AGW, Alan Caruba, Carbon Emissions, Chinese pollution, Climate Hoax, CO2, East Anglia, Ocean heat sink, The Climate Skeptic, Tradeoffs, Volcanic activity
Reducing CO2 emissions can carry a high cost to the environment, as explained by The Climate Skeptic. The tradeoff is all too real because the resources available for mitigating environmental damage are scarce. The simple economics of pollution abatement suggest that small reductions in CO2 are the best that can be achieved even as opportunities for large reductions in more dangerous pollutants are foregone. From The Skeptic:
“Coal plants produce a lot of CO2, but without the aid of modern scrubbers and such, they also produce SOx, NOx, particulates matter and all the other crap you see in the Beijing air. The problem is that the CO2 production from a coal plant takes as much as 10-100x more money to eliminate than it takes to eliminate all the other bad stuff. … Thus the same money needed to make an only incremental change in CO2 output would make an enormous change in the breath-ability of air in Chinese cities.”
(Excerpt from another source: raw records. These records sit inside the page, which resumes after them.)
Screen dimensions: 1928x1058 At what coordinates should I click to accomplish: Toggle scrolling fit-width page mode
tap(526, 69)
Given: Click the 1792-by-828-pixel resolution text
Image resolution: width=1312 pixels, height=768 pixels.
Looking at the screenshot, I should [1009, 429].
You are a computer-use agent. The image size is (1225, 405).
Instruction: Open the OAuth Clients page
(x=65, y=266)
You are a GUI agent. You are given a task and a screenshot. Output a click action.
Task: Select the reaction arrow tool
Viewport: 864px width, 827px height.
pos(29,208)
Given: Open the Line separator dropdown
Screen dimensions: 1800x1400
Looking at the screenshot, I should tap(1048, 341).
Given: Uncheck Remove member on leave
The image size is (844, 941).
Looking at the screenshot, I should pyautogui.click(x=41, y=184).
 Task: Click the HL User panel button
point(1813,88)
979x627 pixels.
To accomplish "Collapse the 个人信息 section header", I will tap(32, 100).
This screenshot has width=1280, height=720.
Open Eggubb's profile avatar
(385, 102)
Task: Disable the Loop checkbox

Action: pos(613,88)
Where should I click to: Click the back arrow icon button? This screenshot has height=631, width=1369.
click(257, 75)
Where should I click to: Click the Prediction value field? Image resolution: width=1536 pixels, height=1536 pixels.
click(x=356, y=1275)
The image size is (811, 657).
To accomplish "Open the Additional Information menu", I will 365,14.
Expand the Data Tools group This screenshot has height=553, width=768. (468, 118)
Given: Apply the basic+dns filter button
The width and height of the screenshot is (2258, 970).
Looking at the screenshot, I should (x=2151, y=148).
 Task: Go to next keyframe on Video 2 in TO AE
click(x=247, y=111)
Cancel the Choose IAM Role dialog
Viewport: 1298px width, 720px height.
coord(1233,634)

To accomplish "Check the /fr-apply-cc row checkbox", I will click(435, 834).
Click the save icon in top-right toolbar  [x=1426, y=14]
In the developing world, the reductions in CO2 emissions might also mean the sacrifice of gains in the standard of living and public health. To make matters worse, the actual benefits of reducing CO2 emissions are highly questionable: a warmer climate, should it come to pass, is unlikely to be any catastrophe, and in fact it could produce substantial net benefits for humanity.
Along the same lines, President Obama’s recent call for reduced CO2 emissions is described by Alan Caruba as a “Cruel and Costly Climate Hoax“. The climate panic has been inflamed by a community of climate researchers who have perpetrated fraud in the management of temperature data and corrupted their field’s peer review process, and who continue to rely on climate models with terrible track records. After roughly 25 years of warming temperatures had dispelled fears of a new ice age, these researchers have recognized the latest 18-year pause in that trend with reluctance, marshaling a variety of excuses for the poor performance of their models: the ocean has acted as a heat sink (false), a series of small volcanic eruptions have caused solar energy to be reflected back into space (speculative at best, and without data prior to the year 2000 to back up the claim), or my favorite… that Chinese carbon emissions have limited solar radiation! How ironic is that?
Reductions in carbon emissions are resource intensive. Those resources have alternative uses that are too valuable to make a cavalier sacrifice. Opportunities for other kinds of environmental enhancements, improvements in public health, and better living standards should carry the day, not carbon reductions.